◆ AVAILABLE DATA:
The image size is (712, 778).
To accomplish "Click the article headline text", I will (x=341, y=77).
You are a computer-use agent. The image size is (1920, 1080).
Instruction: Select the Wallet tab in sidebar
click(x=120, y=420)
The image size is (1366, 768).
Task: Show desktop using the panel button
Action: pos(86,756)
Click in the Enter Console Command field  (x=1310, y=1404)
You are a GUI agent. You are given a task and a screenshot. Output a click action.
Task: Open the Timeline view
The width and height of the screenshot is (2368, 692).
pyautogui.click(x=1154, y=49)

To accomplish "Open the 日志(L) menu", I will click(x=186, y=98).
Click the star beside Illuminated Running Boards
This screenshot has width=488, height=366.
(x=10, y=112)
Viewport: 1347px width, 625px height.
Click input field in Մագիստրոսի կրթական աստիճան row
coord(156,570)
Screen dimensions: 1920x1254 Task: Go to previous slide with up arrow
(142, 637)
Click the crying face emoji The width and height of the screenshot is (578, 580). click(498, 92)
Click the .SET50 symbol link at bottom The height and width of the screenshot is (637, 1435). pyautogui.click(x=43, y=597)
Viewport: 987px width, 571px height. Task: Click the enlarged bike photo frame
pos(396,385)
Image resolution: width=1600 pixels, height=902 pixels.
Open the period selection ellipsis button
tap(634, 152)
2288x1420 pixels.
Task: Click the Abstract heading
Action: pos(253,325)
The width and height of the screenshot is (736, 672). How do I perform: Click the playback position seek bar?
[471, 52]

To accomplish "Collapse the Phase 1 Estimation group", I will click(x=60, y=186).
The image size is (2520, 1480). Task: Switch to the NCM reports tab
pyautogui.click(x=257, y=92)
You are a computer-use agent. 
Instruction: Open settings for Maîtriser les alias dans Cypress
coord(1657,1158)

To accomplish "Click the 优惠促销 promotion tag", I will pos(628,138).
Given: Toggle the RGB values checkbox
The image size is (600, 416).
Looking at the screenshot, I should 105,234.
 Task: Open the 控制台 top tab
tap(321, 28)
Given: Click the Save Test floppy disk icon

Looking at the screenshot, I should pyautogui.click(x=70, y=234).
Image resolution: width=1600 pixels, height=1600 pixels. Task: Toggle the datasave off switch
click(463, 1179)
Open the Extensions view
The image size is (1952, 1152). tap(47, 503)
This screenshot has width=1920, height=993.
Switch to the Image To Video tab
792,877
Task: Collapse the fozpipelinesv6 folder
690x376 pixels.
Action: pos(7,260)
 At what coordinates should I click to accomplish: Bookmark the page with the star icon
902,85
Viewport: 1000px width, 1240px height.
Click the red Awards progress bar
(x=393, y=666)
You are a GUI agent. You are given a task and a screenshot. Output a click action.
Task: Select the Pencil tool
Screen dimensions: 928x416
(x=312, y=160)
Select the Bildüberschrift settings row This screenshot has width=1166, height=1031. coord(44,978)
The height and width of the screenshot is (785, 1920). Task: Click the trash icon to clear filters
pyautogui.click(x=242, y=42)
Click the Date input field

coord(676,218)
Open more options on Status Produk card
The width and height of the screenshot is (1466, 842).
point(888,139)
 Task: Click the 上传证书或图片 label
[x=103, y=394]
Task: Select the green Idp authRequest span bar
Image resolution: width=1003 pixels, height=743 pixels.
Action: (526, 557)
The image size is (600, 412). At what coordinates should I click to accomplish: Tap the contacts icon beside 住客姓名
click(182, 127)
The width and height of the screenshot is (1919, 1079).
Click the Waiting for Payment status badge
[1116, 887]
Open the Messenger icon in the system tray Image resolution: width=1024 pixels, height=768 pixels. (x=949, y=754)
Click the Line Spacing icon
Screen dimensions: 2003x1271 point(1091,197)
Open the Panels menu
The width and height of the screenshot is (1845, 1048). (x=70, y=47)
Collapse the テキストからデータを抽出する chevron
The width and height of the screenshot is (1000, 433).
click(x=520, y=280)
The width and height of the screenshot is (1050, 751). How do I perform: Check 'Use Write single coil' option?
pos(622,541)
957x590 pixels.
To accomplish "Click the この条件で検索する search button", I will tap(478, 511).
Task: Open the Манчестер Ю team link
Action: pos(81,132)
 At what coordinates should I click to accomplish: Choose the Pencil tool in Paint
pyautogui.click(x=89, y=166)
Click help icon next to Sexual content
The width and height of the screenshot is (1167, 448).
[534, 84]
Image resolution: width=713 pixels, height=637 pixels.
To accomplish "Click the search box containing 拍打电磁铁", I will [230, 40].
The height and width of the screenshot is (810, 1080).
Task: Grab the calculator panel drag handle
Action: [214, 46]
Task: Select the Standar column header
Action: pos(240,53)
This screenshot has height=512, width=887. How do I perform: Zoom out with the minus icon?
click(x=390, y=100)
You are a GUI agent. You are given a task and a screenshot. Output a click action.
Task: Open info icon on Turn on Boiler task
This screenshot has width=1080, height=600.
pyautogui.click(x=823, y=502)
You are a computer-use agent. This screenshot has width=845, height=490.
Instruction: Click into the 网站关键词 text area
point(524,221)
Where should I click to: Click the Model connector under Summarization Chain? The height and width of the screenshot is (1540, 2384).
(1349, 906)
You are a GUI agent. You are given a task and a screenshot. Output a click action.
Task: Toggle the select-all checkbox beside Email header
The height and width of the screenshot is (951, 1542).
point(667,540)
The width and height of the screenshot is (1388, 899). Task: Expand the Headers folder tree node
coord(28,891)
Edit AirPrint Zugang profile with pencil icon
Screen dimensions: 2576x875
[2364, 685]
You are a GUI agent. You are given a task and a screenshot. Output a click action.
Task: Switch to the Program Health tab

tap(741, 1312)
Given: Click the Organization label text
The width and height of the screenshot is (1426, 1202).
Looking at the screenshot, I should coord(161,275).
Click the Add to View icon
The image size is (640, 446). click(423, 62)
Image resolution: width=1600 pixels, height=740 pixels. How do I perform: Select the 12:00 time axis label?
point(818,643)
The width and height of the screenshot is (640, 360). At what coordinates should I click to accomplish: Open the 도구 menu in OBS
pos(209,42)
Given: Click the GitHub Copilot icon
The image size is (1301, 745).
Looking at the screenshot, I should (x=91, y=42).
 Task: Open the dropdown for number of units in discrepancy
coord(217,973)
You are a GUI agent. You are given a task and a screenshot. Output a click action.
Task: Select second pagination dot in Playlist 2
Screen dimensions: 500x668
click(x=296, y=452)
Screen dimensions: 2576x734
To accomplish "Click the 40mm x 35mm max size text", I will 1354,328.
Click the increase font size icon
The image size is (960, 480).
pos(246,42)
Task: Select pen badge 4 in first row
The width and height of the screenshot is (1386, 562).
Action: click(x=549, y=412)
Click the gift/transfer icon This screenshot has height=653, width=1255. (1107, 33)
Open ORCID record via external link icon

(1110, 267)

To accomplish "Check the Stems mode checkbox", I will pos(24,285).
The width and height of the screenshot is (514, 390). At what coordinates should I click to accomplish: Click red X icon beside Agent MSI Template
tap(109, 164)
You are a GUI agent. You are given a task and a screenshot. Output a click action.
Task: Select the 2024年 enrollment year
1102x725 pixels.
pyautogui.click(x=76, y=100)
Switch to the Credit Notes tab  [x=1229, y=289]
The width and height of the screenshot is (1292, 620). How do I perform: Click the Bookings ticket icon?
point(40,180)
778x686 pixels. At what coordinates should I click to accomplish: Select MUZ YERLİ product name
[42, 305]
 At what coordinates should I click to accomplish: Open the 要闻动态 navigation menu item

◆ WHAT NEEDS TO BE DONE: Please convert the rows into a two-column CSV with the headers instruction and response. Begin at the line that has "Click the Add to View icon" and stop after the line that has "point(818,643)". Give one CSV line per row, with each field in double quotes and any line breaks replaced by spaces.

◆ RESULT:
instruction,response
"Click the Add to View icon","The image size is (640, 446). click(423, 62)"
"Image resolution: width=1600 pixels, height=740 pixels. How do I perform: Select the 12:00 time axis label?","point(818,643)"